> **SELECTED EXTRACT**
__________

A growing group of urban scholars are now considering the long run effects of COVID-19 on optimal urban density patterns. Will the population spread out into more suburban living to reduce future contagion risk? If high density (apartment and public transit intensive) living becomes less attractive, will greenhouse gas emissions rise as more of the population suburbanizes? Will there be greater opposition to carbon pricing because suburbanites consume more fossil fuels and thus will be more likely to oppose such carbon pricing?
In a series of past papers, I have explored these themes;
1. Ed Glaeser and I wrote a well known JUE paper on the Greenness of Cities and the role of density in reducing GHG emissions production. Matt Holian and I published a 2015 sequel to this paper.
2. In the past, people who lived at lower density opposed greenhouse gas pricing. I explored this theme in this 2013 paper and this 2015 paper.
3. In April 2020, the question is whether we can build a low carbon suburban lifestyle. Nils Kok and I have studied green real estate in California.

__________

> **INFORMATION PROVIDED**
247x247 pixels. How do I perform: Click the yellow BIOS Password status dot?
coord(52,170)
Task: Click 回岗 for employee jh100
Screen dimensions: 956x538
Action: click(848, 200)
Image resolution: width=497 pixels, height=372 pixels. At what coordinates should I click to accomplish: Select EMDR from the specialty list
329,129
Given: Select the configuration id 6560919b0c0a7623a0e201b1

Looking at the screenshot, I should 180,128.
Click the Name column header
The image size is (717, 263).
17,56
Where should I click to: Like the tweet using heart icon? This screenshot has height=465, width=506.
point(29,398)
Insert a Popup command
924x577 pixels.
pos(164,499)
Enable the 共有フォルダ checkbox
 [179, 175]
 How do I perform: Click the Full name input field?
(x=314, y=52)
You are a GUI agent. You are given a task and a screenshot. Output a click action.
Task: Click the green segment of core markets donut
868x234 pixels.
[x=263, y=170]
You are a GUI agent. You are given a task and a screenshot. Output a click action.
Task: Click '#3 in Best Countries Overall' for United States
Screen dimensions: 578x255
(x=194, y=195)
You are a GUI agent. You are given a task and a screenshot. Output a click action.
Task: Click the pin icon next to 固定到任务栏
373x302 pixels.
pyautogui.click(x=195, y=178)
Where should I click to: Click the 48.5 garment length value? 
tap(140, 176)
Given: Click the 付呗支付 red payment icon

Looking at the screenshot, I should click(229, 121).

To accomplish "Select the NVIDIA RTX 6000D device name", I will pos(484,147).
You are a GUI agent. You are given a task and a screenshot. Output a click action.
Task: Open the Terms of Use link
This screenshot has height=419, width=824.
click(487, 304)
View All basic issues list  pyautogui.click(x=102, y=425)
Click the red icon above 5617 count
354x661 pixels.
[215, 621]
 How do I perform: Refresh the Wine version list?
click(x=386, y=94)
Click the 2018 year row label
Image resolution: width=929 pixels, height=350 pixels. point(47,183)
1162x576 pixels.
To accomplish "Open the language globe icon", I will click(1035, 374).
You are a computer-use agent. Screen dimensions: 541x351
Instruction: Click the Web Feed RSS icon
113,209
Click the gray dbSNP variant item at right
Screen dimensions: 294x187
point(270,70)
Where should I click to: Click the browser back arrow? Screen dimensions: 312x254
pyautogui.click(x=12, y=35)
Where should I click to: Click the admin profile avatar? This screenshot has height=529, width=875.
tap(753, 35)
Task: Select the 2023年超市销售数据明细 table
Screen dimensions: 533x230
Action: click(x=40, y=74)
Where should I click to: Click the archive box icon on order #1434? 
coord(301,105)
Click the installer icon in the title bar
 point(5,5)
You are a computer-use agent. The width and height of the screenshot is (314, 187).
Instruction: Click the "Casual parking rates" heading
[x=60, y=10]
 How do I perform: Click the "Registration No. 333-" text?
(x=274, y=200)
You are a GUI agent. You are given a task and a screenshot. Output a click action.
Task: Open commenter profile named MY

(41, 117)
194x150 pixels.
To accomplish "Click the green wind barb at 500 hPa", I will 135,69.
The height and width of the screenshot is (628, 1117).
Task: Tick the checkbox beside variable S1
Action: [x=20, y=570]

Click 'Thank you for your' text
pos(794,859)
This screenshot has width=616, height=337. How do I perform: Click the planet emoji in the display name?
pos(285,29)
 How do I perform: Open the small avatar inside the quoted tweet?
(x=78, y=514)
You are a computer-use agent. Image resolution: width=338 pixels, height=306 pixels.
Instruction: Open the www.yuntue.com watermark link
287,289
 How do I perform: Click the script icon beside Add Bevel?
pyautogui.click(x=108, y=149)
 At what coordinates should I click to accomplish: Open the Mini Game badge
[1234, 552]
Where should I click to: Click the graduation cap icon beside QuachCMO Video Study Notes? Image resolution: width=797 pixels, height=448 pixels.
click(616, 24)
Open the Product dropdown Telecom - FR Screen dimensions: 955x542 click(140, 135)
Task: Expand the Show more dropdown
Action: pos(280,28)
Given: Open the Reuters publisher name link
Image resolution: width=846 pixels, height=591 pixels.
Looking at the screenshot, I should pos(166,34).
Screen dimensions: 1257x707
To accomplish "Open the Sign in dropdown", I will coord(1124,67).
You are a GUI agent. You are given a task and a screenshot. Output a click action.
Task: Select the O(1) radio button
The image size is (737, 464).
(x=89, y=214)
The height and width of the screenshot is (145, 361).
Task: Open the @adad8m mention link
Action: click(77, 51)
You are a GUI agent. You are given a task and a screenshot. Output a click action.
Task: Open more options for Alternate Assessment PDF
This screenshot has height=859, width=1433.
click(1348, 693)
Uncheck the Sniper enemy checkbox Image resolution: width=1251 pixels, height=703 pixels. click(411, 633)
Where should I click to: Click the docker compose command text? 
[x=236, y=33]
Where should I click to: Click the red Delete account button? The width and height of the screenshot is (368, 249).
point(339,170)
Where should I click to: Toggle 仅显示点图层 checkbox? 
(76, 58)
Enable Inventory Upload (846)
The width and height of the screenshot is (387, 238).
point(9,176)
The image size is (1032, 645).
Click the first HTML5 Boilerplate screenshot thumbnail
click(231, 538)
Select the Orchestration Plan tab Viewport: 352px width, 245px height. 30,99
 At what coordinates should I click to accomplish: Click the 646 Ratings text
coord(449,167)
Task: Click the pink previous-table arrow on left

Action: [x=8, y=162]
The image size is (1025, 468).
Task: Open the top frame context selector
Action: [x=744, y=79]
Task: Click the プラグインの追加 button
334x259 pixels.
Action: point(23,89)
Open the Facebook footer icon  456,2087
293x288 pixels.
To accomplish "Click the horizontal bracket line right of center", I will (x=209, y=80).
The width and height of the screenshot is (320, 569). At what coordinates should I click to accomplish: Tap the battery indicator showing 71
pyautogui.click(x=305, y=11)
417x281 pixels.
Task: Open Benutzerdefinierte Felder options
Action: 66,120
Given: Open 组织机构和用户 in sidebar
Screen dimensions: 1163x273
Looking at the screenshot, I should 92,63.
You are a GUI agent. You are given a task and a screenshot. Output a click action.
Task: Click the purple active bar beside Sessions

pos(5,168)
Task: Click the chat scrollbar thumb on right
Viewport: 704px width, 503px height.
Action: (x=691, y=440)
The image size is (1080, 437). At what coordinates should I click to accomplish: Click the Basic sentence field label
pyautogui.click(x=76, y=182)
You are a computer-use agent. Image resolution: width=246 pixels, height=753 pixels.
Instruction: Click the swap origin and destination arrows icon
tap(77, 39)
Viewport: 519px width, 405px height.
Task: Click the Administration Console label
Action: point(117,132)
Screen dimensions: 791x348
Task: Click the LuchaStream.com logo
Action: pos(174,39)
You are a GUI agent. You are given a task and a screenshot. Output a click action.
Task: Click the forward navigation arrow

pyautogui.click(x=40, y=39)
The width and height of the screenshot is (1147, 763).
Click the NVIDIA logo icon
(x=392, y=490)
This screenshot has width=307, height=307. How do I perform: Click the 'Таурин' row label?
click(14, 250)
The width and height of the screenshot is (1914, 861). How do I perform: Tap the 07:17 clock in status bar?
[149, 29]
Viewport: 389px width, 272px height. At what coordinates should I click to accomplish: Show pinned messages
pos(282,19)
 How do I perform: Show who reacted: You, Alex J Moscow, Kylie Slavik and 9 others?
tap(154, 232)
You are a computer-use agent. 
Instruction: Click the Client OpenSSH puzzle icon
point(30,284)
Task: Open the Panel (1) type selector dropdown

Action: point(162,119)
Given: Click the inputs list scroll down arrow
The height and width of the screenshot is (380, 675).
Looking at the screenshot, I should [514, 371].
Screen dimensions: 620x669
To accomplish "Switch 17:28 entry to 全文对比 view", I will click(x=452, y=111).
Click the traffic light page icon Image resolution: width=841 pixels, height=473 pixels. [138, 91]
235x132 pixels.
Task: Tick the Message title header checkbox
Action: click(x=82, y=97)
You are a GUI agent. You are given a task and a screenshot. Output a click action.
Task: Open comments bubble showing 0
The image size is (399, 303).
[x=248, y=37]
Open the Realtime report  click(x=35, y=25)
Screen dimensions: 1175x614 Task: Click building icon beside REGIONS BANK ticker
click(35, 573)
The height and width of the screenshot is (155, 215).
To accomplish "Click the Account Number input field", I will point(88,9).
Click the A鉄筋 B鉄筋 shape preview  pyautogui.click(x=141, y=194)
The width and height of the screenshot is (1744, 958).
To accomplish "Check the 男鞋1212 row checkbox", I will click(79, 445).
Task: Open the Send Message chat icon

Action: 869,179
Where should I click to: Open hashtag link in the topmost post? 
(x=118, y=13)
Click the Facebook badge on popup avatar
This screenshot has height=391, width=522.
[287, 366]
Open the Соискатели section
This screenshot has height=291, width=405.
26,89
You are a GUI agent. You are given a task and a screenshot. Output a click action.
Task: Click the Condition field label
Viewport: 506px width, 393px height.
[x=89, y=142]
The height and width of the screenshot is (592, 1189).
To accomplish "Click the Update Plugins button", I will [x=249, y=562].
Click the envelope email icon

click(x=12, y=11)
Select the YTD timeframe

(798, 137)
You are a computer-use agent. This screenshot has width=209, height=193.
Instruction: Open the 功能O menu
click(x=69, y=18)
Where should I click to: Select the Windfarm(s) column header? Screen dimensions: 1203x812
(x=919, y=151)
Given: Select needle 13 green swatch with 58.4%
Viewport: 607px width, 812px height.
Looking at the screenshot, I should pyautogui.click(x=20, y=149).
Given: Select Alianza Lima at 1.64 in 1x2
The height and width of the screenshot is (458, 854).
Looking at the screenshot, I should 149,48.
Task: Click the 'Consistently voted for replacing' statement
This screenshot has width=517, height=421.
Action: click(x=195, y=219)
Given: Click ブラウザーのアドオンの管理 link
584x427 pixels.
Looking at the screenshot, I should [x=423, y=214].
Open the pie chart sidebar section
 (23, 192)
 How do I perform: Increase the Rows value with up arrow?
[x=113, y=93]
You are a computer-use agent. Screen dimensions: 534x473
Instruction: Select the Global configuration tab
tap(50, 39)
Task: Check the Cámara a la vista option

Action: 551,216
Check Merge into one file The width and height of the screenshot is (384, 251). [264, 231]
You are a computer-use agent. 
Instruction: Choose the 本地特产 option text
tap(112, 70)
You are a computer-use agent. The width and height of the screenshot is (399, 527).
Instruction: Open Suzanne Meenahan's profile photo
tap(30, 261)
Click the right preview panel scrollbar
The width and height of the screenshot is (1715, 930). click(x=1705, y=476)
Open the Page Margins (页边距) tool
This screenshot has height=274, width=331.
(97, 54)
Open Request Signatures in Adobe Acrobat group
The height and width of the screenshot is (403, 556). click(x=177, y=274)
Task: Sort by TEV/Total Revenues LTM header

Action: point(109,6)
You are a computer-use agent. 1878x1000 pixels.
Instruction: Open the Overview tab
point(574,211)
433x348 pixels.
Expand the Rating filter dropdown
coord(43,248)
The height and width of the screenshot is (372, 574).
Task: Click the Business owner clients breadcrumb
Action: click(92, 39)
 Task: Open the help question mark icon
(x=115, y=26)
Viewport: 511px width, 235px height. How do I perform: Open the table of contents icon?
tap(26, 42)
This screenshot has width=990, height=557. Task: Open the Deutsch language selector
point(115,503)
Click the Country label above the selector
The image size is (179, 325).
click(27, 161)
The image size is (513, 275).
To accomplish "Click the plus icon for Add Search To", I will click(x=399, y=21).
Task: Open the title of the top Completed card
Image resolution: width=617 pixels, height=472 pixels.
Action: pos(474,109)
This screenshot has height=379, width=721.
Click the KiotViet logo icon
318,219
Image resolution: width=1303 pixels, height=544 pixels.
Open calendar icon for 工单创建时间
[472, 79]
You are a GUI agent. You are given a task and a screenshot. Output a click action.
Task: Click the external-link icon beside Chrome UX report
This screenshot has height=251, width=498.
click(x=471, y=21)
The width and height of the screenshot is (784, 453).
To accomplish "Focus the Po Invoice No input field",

__________

> **WORK TASK 1**
List every co-author named in the passage on COVID-19 and urban density.
> **WORK TASK 2**
Continue the passage on COVID-19 and urban density from the point where it stops.
The records are separate material and are unrelated to the text.

> **ANSWER SECTION 1**
Ed Glaeser, Matt Holian, Nils Kok

> **ANSWER SECTION 2**
In a 2017 paper, Magali Delmas and Stephen Locke and I studied a related issue. We are interested in the complementarity between suburban households installing solar panels and buying electric vehicles. Such suburban households have a zero carbon footprint.
If the population spreads out in response to lingering contagion fears, then the growing suburban economy can lower its greenhouse gas emissions from the transport and power sector from transitioning to the joint purchasing of renewable power and electric vehicles. In fact, the rising demand for such a bundle of products increases the aggregate demand for such products and raises the likelihood that more firms will seek to supply such products. That was the theme of my 2018 paper with Zhao.